- _About this exercise_:
The lines below starting at the line containing "Climate change (56, 1499)" and ending at the line containing "Wellness Mama® (44, 2555)" are to be repeated exactly, with both ends kept and nothing else added.

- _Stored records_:
..............................

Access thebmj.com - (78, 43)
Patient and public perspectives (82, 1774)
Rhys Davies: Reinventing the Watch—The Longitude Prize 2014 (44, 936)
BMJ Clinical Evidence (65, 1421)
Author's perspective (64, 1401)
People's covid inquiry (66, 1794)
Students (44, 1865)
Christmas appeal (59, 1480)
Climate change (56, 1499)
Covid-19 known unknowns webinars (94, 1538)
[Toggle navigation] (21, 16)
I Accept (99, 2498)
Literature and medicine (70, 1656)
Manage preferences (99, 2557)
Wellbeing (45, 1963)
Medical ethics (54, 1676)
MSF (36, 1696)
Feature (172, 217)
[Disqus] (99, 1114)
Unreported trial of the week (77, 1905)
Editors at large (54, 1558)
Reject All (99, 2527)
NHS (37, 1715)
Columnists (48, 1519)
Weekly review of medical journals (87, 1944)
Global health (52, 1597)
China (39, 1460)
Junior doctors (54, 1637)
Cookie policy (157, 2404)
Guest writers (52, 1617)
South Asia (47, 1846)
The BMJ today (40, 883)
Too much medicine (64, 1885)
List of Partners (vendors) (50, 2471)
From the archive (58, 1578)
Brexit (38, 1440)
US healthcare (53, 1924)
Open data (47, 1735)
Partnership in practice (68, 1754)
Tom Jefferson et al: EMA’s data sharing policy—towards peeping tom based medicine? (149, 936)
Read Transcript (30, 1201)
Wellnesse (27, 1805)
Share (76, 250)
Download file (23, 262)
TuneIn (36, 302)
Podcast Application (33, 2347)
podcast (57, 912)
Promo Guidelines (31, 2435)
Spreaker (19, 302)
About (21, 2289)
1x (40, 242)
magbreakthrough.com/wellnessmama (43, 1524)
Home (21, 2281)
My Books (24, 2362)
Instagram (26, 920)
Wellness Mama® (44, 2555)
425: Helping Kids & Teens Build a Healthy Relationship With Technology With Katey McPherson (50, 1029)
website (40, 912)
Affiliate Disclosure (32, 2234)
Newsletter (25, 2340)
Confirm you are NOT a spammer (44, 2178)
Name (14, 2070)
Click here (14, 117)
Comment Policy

..............................

- _Exercise output_:
Climate change (56, 1499)
Covid-19 known unknowns webinars (94, 1538)
[Toggle navigation] (21, 16)
I Accept (99, 2498)
Literature and medicine (70, 1656)
Manage preferences (99, 2557)
Wellbeing (45, 1963)
Medical ethics (54, 1676)
MSF (36, 1696)
Feature (172, 217)
[Disqus] (99, 1114)
Unreported trial of the week (77, 1905)
Editors at large (54, 1558)
Reject All (99, 2527)
NHS (37, 1715)
Columnists (48, 1519)
Weekly review of medical journals (87, 1944)
Global health (52, 1597)
China (39, 1460)
Junior doctors (54, 1637)
Cookie policy (157, 2404)
Guest writers (52, 1617)
South Asia (47, 1846)
The BMJ today (40, 883)
Too much medicine (64, 1885)
List of Partners (vendors) (50, 2471)
From the archive (58, 1578)
Brexit (38, 1440)
US healthcare (53, 1924)
Open data (47, 1735)
Partnership in practice (68, 1754)
Tom Jefferson et al: EMA’s data sharing policy—towards peeping tom based medicine? (149, 936)
Read Transcript (30, 1201)
Wellnesse (27, 1805)
Share (76, 250)
Download file (23, 262)
TuneIn (36, 302)
Podcast Application (33, 2347)
podcast (57, 912)
Promo Guidelines (31, 2435)
Spreaker (19, 302)
About (21, 2289)
1x (40, 242)
magbreakthrough.com/wellnessmama (43, 1524)
Home (21, 2281)
My Books (24, 2362)
Instagram (26, 920)
Wellness Mama® (44, 2555)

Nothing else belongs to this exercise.